CS 5220

Accelerators

David Bindel

2024-10-08

Architecture

Pre-history

GPU = Graphics Processing Units
GPGPU = General Purpose GPU programming
- Abuse shaders to do matrix multiply
- Ignore the actual graphics output
- Horrible code, but fast!
Misc projects to systematize GPGPU (e.g.
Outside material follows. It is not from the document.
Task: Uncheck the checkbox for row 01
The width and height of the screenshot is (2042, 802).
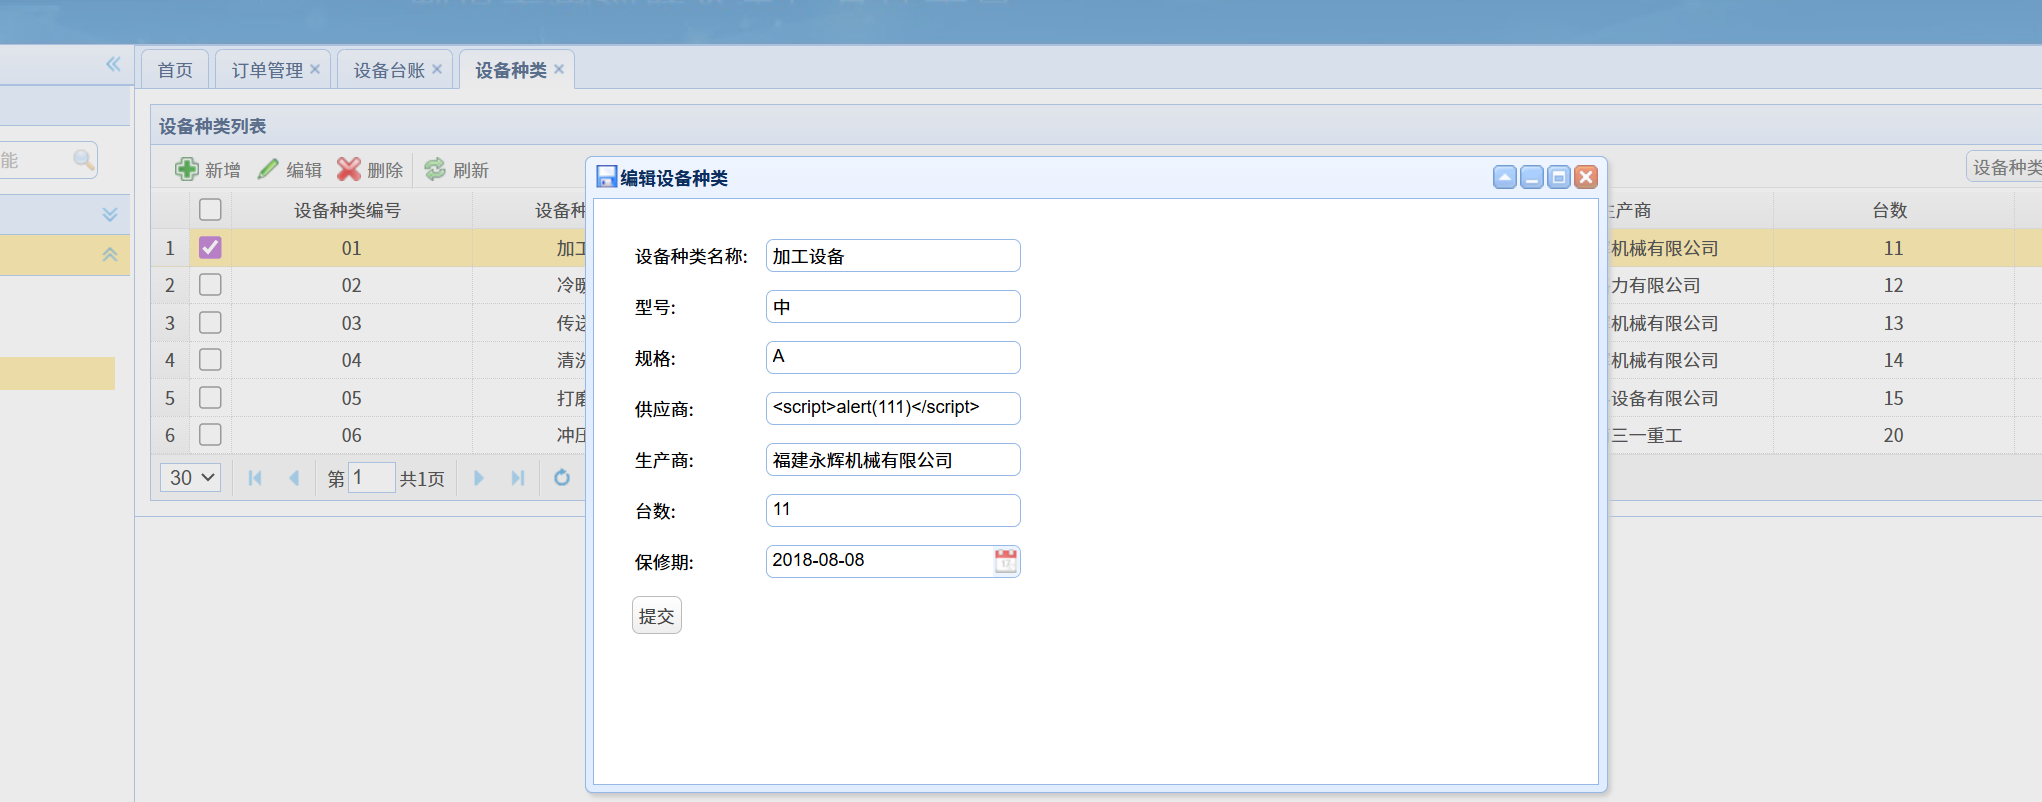Action: click(210, 248)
Brook)
2007: NVidia launches CUDA

CPU vs GPU

Different fundamental goals

CPU: Minimize latency
GPU: Maximize throughput

Graphics (and ML) are high throughput!

CPU reminder

Five-stage RISC basically has

Fetch/decode
Execute (ALU)
Execution context (memory, register)

CPU reminder

Modern machines have pipeline and

Out-of-order engine
Fancy branch prediction
Memory pre-fetcher
Large and complex data cache

Mostly to find parallelism and reduce latency.

CPU to GPU

Simplify, simplify, simplify!

Forget about making a single instruction stream run fast.
Out-of-order, branch prediction, etc take space and energy
What about more compute resources in simpler cores?
Focus on data parallel operation for performance

CPU to GPU

Simplify: Fetch/decode

Share one fetch/decode across warp of threads
SIMT: Single Instruction, Multiple Threads
Each thread has own ALU and execution context
- plus some shared context
Result: more ALUs, fewer decoders

CPU to GPU

Simplify: Branches

if (x > 0)
    do_something();
else
    do_something_else();

CPU to GPU

Simplify: Branches

T1: do_something();      // Only if x > 0
T2: do_something_else(); // Only if x <= 0

Process both branches sequentially
Use masking to turn off thread on wrong branch
“Control divergence” reduces performance

CPU to GPU

Simplify: Latency tolerance

Particular issue: memory latency (100s-1000s cycles)
CPU solution: caches, prefetch, out-of-order
GPU solution: more threads!
- When one warp stalls, run another warp

GPU architecture

Array of streaming multiprocessors (SMs)
Each SM has several CUDA cores
- Cores share logic and control
Ex: Ampere A100 GPU
- 108 SMs/GPU
- 64 cores/SM
- 32 threads/warp
- 6912 cores/GPU, 221184-way parallel

Thread blocks

Threads are organized into blocks
Assign threads to SMs block-by-block
- Can assign more than one block per SM
Schedule blocks in units of warps
Assignment to one SM enables
- Barrier synchronization
- Fast shared memory
CUDA Occupancy Calculator
- Checks if partitioning is HW appropriate

Memory

Global memory and constant memory
- Constant memory only written by host
Local memory (per thread)
- Actually lives in global memory
On-chip registers
- Private per thread
- Many registers for cheap context switch
On-chip shared memory
- Used to communicate in block

Memory

No caches, but still:

Global: large, but slow
Shared: small, but fast

Therefore:

Use tiling/blocking (as on CPU)
Try to have threads access sequential global locations
- HW coalesces such accesses – one DRAM burst
- This is about how DRAM works, not cache lines!

Optimizations

(From PMPP book)

Maximize occupancy (tune use of SM resources)
Enable coalesced global accesses (analogue of unit stride)
Minimize control divergence (data/thread layout rearrangement)
Tiling (as you know!)
Privatization (work on local copies)
Thread coarsening (reduce scheduling overhead)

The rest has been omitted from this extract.